:: Exercise description ::
The entries below need to be written out exactly, with no pictures included.

━━━ Records shown

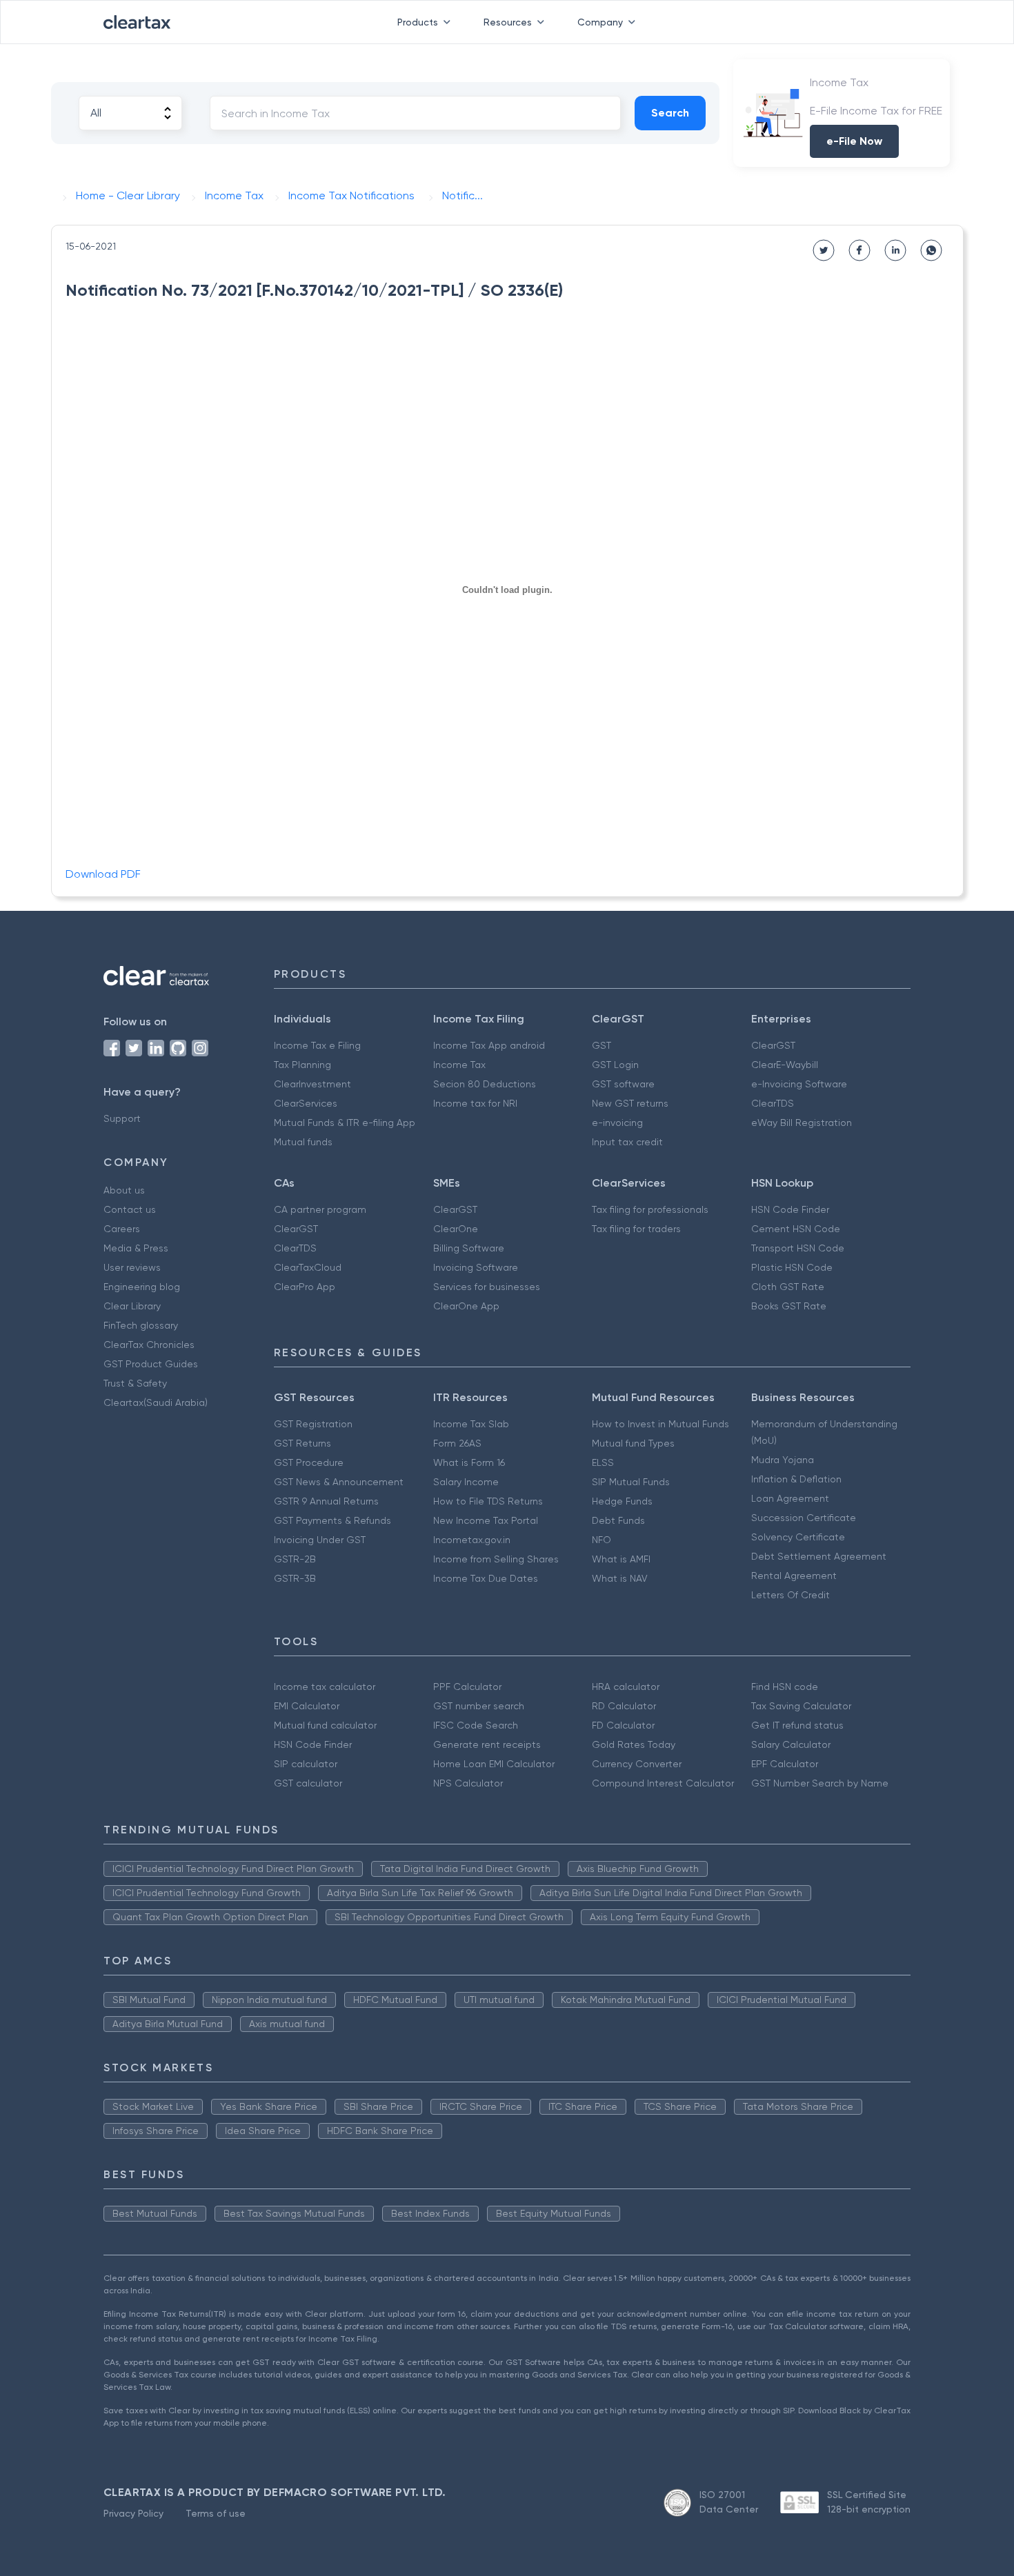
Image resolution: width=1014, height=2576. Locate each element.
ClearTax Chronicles (149, 1344)
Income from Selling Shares (496, 1558)
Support (122, 1118)
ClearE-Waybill (784, 1064)
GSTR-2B (295, 1558)
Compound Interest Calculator (663, 1783)
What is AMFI (621, 1558)
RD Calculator (624, 1705)
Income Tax (459, 1064)
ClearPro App (304, 1286)
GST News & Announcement (339, 1481)
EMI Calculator (306, 1705)
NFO (601, 1539)
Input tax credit (627, 1141)
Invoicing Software (475, 1267)
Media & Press (135, 1248)
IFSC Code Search (475, 1725)
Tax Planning (302, 1064)
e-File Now (854, 141)
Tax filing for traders (636, 1228)
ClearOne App (466, 1305)
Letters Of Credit (790, 1594)
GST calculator (308, 1783)
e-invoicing (617, 1122)
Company (600, 22)
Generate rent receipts (487, 1744)
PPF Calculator (467, 1686)
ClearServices (305, 1103)
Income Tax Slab (471, 1423)
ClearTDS (772, 1103)
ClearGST (773, 1045)
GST (601, 1045)
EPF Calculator (784, 1763)
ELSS (603, 1462)
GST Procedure (309, 1462)
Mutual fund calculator (325, 1725)
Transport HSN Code (797, 1248)
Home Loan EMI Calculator (494, 1763)
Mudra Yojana (782, 1459)
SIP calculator (305, 1763)
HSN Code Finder (790, 1209)
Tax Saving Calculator (801, 1705)
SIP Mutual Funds (631, 1481)
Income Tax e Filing (317, 1045)
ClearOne (455, 1228)
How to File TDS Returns (488, 1501)
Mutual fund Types (633, 1443)
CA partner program (320, 1209)
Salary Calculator (791, 1744)
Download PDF (103, 874)
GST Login (615, 1064)
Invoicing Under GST (320, 1539)
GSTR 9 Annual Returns (326, 1501)
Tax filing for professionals (650, 1209)
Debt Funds (618, 1520)
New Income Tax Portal (485, 1520)
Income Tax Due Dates (485, 1578)
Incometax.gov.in (471, 1539)
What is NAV (620, 1578)
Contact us (129, 1209)
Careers (121, 1228)
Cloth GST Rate (787, 1286)
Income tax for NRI (475, 1103)
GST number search (478, 1705)
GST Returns (302, 1443)
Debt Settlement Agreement (818, 1556)
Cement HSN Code (795, 1228)
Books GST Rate (788, 1305)
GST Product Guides (150, 1363)
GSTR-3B (295, 1578)
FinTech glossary (140, 1325)
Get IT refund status (797, 1725)
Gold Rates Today (633, 1744)
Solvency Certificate (798, 1536)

━━━━━━

:: Solution ::
Image resolution: width=1014, height=2576. Locate each element.
ClearTax Chronicles (149, 1344)
Income from Selling Shares (496, 1558)
Support (122, 1118)
ClearE-Waybill (784, 1064)
GSTR-2B (295, 1558)
Compound Interest Calculator (663, 1783)
What is AMFI (621, 1558)
RD Calculator (624, 1705)
Income Tax (459, 1064)
ClearPro App (304, 1286)
GST News & Announcement (339, 1481)
EMI Calculator (306, 1705)
NFO (601, 1539)
Input tax credit (627, 1141)
Invoicing Software (475, 1267)
Media & Press (135, 1248)
IFSC Code Search (475, 1725)
Tax Planning (302, 1064)
e-File Now (854, 141)
Tax filing for traders (636, 1228)
ClearOne App (466, 1305)
Letters Of Credit (790, 1594)
GST calculator (308, 1783)
e-invoicing (617, 1122)
Company (600, 22)
Generate rent receipts (487, 1744)
PPF Calculator (467, 1686)
ClearServices (305, 1103)
Income Tax Slab (471, 1423)
ClearTDS (772, 1103)
ClearGST (773, 1045)
GST (601, 1045)
EPF Calculator (784, 1763)
ELSS (603, 1462)
GST Procedure (309, 1462)
Mutual fund calculator (325, 1725)
Transport HSN Code (797, 1248)
Home Loan EMI Calculator (494, 1763)
Mudra Yojana (782, 1459)
SIP calculator (305, 1763)
HSN Code Finder (790, 1209)
Tax Saving Calculator (801, 1705)
SIP Mutual Funds (631, 1481)
Income Tax e Filing (317, 1045)
ClearOne (455, 1228)
How to File TDS Returns (488, 1501)
Mutual fund Types (633, 1443)
CA partner program (320, 1209)
Salary Calculator (791, 1744)
Download PDF (103, 874)
GST Login (615, 1064)
Invoicing Under GST (320, 1539)
GSTR 9 Annual Returns (326, 1501)
Tax filing for professionals (650, 1209)
Debt Funds (618, 1520)
New Income Tax Portal (485, 1520)
Income Tax Due Dates (485, 1578)
Incometax.gov.in (471, 1539)
What is NAV (620, 1578)
Contact us (129, 1209)
Careers (121, 1228)
Cloth GST Rate (787, 1286)
Income tax for NRI (475, 1103)
GST number search (478, 1705)
GST Returns (302, 1443)
Debt Settlement Agreement (818, 1556)
Cement HSN Code (795, 1228)
Books GST Rate (788, 1305)
GST Product Guides (150, 1363)
GSTR-3B (295, 1578)
FinTech glossary (140, 1325)
Get IT refund status (797, 1725)
Gold Rates Today (633, 1744)
Solvency Certificate (798, 1536)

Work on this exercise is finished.